Copy the data below word for word, starting at the line that contains "Select postal code 〒400-0031" and ending at the line that contains "[x=124, y=1325]".

--*--

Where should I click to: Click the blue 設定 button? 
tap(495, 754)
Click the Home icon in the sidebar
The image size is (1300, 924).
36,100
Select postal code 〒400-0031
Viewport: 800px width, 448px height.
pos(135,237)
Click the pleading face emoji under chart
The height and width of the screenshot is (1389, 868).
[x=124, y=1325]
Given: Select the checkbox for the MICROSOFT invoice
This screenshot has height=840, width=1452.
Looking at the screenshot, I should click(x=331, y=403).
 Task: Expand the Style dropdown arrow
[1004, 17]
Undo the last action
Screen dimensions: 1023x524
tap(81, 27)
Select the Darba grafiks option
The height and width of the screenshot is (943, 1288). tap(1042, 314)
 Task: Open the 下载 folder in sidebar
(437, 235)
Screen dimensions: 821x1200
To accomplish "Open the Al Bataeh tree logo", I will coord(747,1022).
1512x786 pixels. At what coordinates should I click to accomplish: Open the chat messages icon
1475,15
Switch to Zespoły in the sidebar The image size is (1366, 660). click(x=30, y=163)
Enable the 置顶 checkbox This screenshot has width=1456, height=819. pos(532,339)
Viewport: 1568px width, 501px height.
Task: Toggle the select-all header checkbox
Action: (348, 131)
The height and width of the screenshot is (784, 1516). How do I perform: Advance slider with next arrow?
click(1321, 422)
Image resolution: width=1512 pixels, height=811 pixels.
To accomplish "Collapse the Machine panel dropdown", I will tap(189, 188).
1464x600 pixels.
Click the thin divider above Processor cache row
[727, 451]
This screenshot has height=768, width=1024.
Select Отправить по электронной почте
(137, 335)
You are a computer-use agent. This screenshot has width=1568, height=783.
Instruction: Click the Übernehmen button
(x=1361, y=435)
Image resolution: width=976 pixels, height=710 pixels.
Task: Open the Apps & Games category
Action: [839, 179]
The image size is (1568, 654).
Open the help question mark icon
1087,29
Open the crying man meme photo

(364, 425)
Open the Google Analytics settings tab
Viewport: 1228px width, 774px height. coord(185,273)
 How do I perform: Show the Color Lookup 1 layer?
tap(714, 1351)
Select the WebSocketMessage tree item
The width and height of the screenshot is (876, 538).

--*--

■ EXERCISE RESULT:
Select postal code 〒400-0031
Viewport: 800px width, 448px height.
pos(135,237)
Click the pleading face emoji under chart
The height and width of the screenshot is (1389, 868).
[x=124, y=1325]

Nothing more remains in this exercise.